**EXERCISE INSTRUCTIONS**
Please read the post on Australia's proposed anti-discrimination law and state how the new law would redefine discrimination.

**TEXT TO READ**
● ● ●
Monday, January 21, 2013

Australia to have the most onerous discrimination law?

The Federal Labor Government is proposing a new Human Rights and Anti-Discrimination law which redefines discrimination as "conduct that offends or insults".

You just have to shake your head at that definition. It doesn't take much to offend some people, so the limits this law would put on free speech are potentially very onerous. The Victorian Attorney-General got it right when he observed that:
Many people may be subjectively offended or insulted by the simple expression or manifestation of views different to their own.

To make such expressions of views in workplaces, schools, clubs and sports prima facie unfavourable treatment and hence discrimination ... appears to substantially erode freedom of expression.

Even the Human Rights Commission is critical of the proposed law:
Australian Human Rights Commission president Gillian Triggs thinks the broad definition will spark too many lawsuits.

She said the words offend and insult "have to go".

"There is no need to set the threshold so low," she said. "I would suggest the government consider taking the words 'offensive' and 'insulting' out (of the legislation).

"It does raise a risk of increased litigation".
 
And what does this say about liberal society? Liberals go on and on about individual freedom, and yet here we are facing a law which makes it an offence to say something that someone else, subjectively, thinks is offensive.
● ● ●
**ROWS**
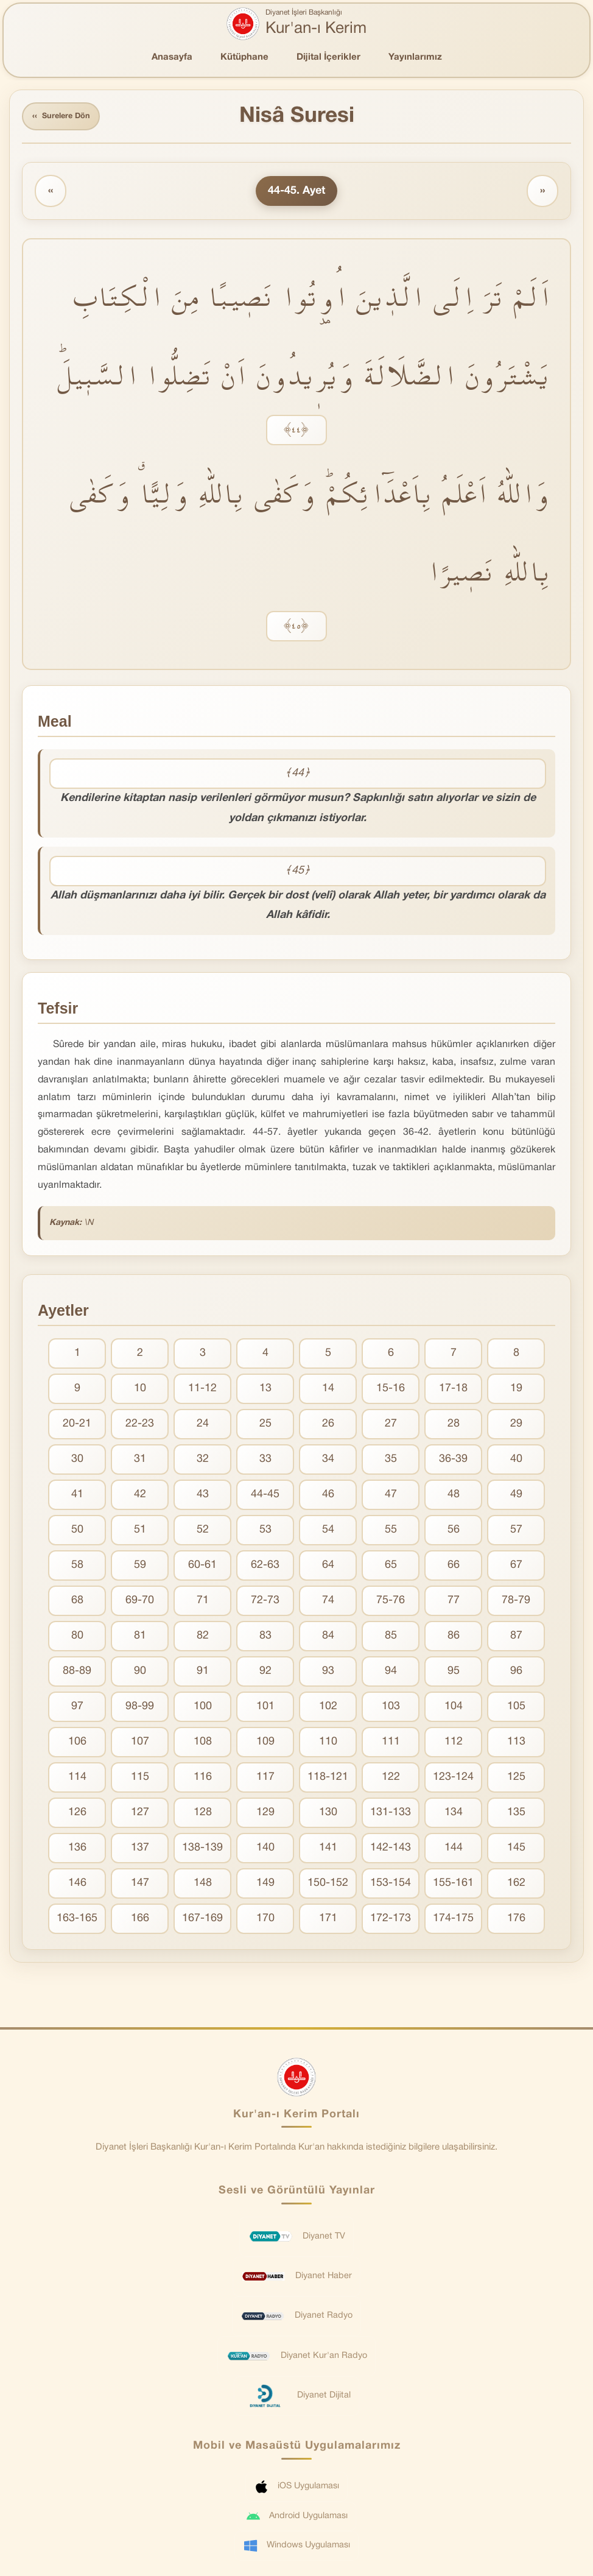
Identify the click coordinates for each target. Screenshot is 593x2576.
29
● ● ●
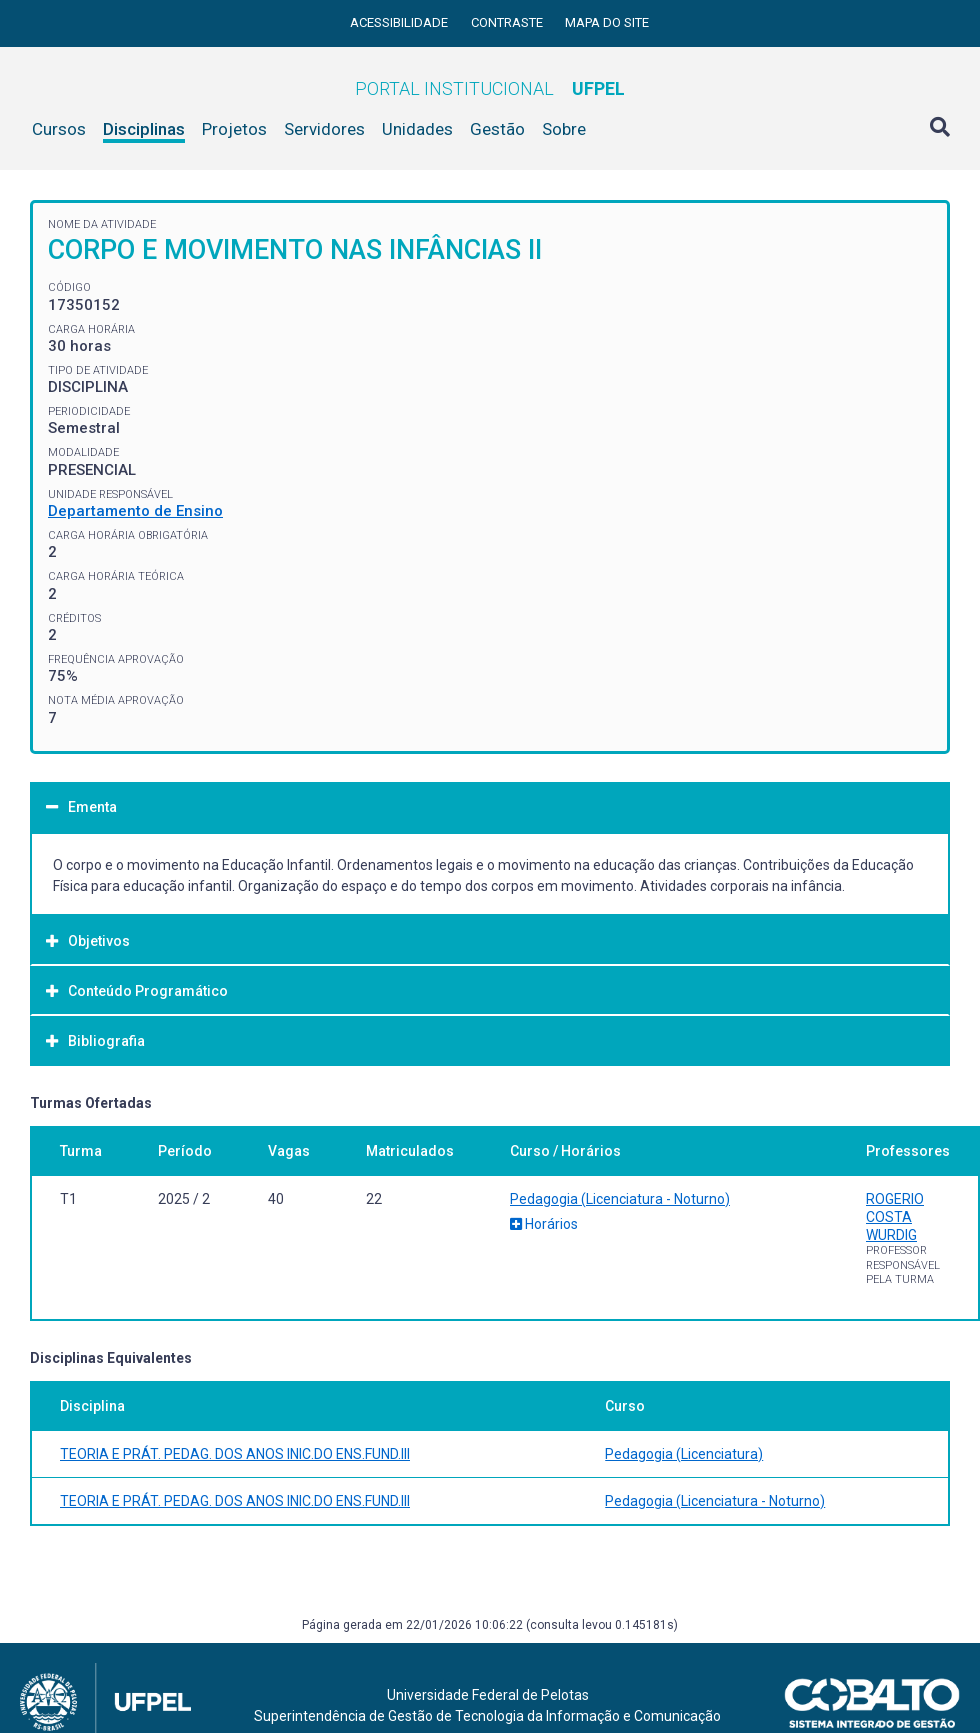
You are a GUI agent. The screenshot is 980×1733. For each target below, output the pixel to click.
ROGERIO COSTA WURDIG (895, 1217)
● ● ●
**THE REPLY**
As "conduct that offends or insults".